**Directions**
I'd like the records transcribed exactly, leaving the images out.

**Records drawn from a dataset**

• • • • • • •

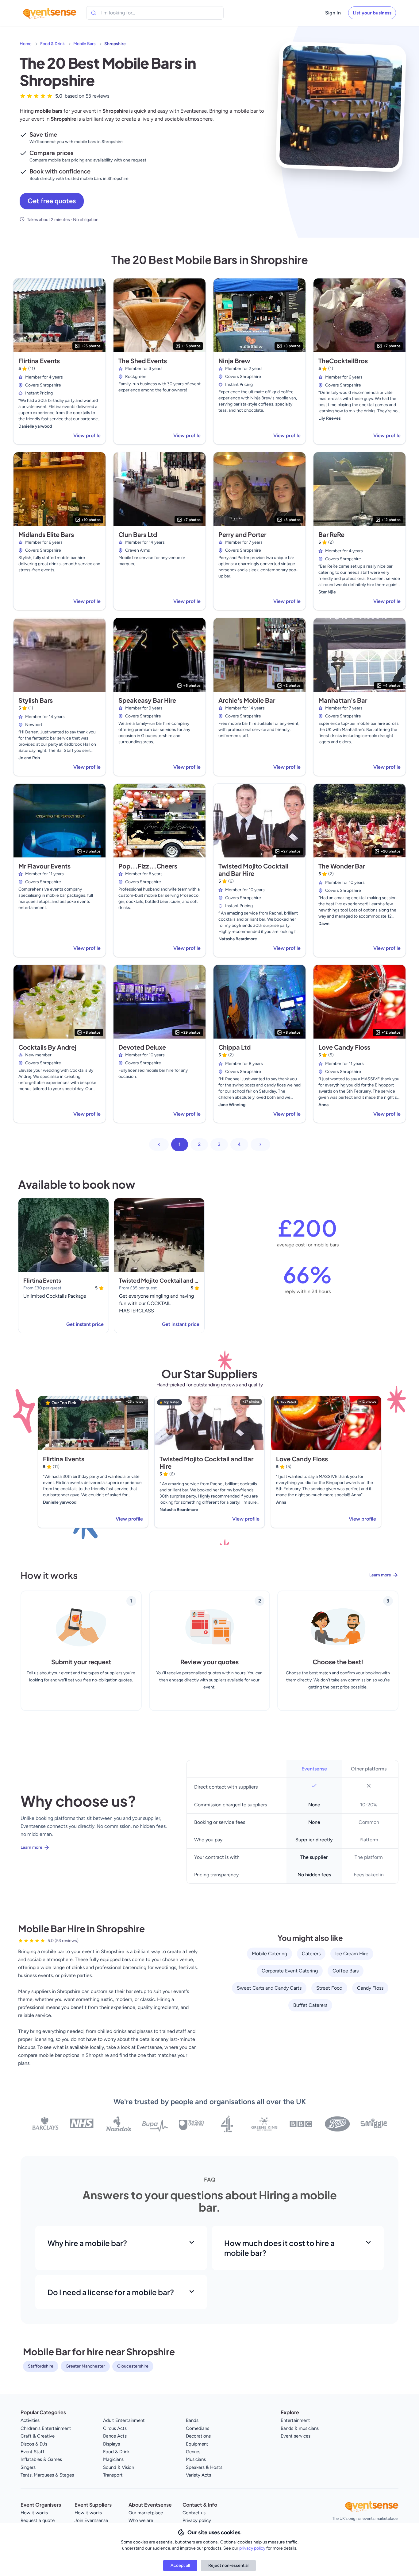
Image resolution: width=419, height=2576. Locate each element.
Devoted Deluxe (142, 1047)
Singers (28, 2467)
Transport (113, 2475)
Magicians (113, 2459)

• • • • • • •

**Solution below**
Image resolution: width=419, height=2576. Locate each element.
Devoted Deluxe (142, 1047)
Singers (28, 2467)
Transport (113, 2475)
Magicians (113, 2459)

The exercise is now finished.